A total of three eHighway projects have been announced nationwide: In addition to the German states of Hessen and Schleswig-Holstein, Baden-Württemberg will also be launching a test track. The three projects are in very different stages of progress: The overhead line system on the Hessian A5 between Langen/Mörfelden and Weiterstadt was already completed at the end of November, and since then, the first tests of the Hessian state authority have been taking place on a mobile basis. In contrast, construction for the A1 in Schleswig-Holstein near Lübeckthe is only expected to be completed in the course of this year, while in the state of Baden-Württemberg, the invitation to tender for the installation of the eHighway on the B 462 in the Murgtal valley was only published half a year ago.
The Ministry of the Environment is spending a total of almost 50 million euros on the three test sections, including almost 15 million euros for the section on the A5. In December, the Ministry commissioned Scania to supply hybrid trucks with pantographs. The pantographs will be supplied by Siemens. The 15 R 450 models ordered are to be used at all three locations. The German suppliers have been quite active lately in the area of industrial charging applications, even going so far as putting pressure on EU politicians to make changes more quickly.
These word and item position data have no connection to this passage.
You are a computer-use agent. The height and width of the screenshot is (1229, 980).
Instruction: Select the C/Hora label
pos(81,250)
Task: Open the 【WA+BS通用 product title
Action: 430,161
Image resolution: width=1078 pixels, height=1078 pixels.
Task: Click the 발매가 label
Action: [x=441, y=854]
Update 18.06.2019: Since the 22 May 2019, the Hans Adam Schanz haulage company from Ober-Ramstadt in Germany has added a catenary truck in its fleet. Several times a day, the driver transports his freight from the Odenwald to Frankfurt-Ost with the Scania R 450 Hybrid and also uses the overhead line of the A5 test track – with initial results. As Scania now reports, after the first 1,000 kilometres evaluated, diesel fuel savings of around ten per cent were achieved.
The commercial vehicle manufacturer Scania is the exclusive supplier for this field test financed by the German Federal Ministry for the Environment. In the coming months, four more hybrid trucks will be delivered for the pilot project in the German state of Hesse.